Arrange the data from the line with "Viewport: 1235px width, 827px" to the line with "Action: (174, 56)", both included, as a numbered list, leaving out any blank lines.
----- TASK INPUT
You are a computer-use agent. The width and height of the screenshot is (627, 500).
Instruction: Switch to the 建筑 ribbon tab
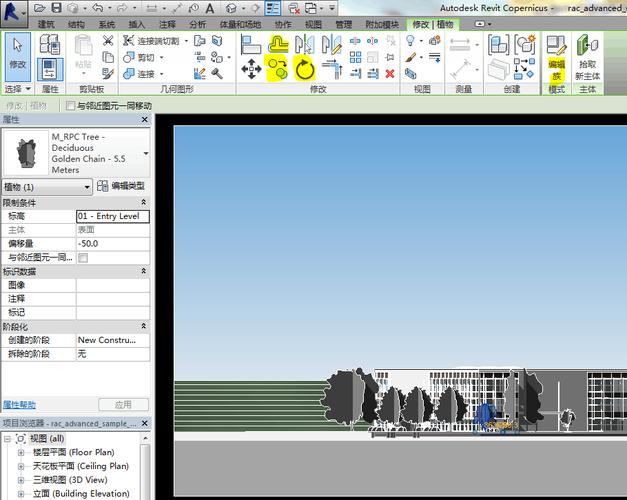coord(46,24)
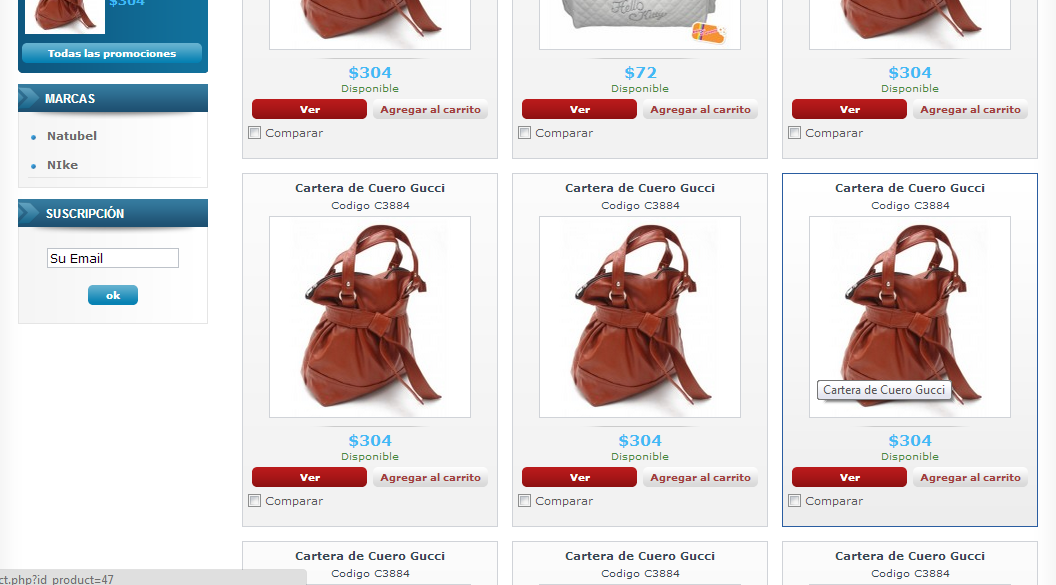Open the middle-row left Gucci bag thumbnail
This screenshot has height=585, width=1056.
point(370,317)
----------
----- TASK INPUT
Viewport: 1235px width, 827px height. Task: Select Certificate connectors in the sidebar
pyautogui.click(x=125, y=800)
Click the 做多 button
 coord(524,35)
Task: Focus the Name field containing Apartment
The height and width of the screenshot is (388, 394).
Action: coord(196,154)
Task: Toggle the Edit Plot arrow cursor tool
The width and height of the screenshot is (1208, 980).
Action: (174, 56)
----------
- _TASK SOLUTION_:
1. Viewport: 1235px width, 827px height. Task: Select Certificate connectors in the sidebar
2. pyautogui.click(x=125, y=800)
3. Click the 做多 button
4.  coord(524,35)
5. Task: Focus the Name field containing Apartment
6. The height and width of the screenshot is (388, 394).
7. Action: coord(196,154)
8. Task: Toggle the Edit Plot arrow cursor tool
9. The width and height of the screenshot is (1208, 980).
10. Action: (174, 56)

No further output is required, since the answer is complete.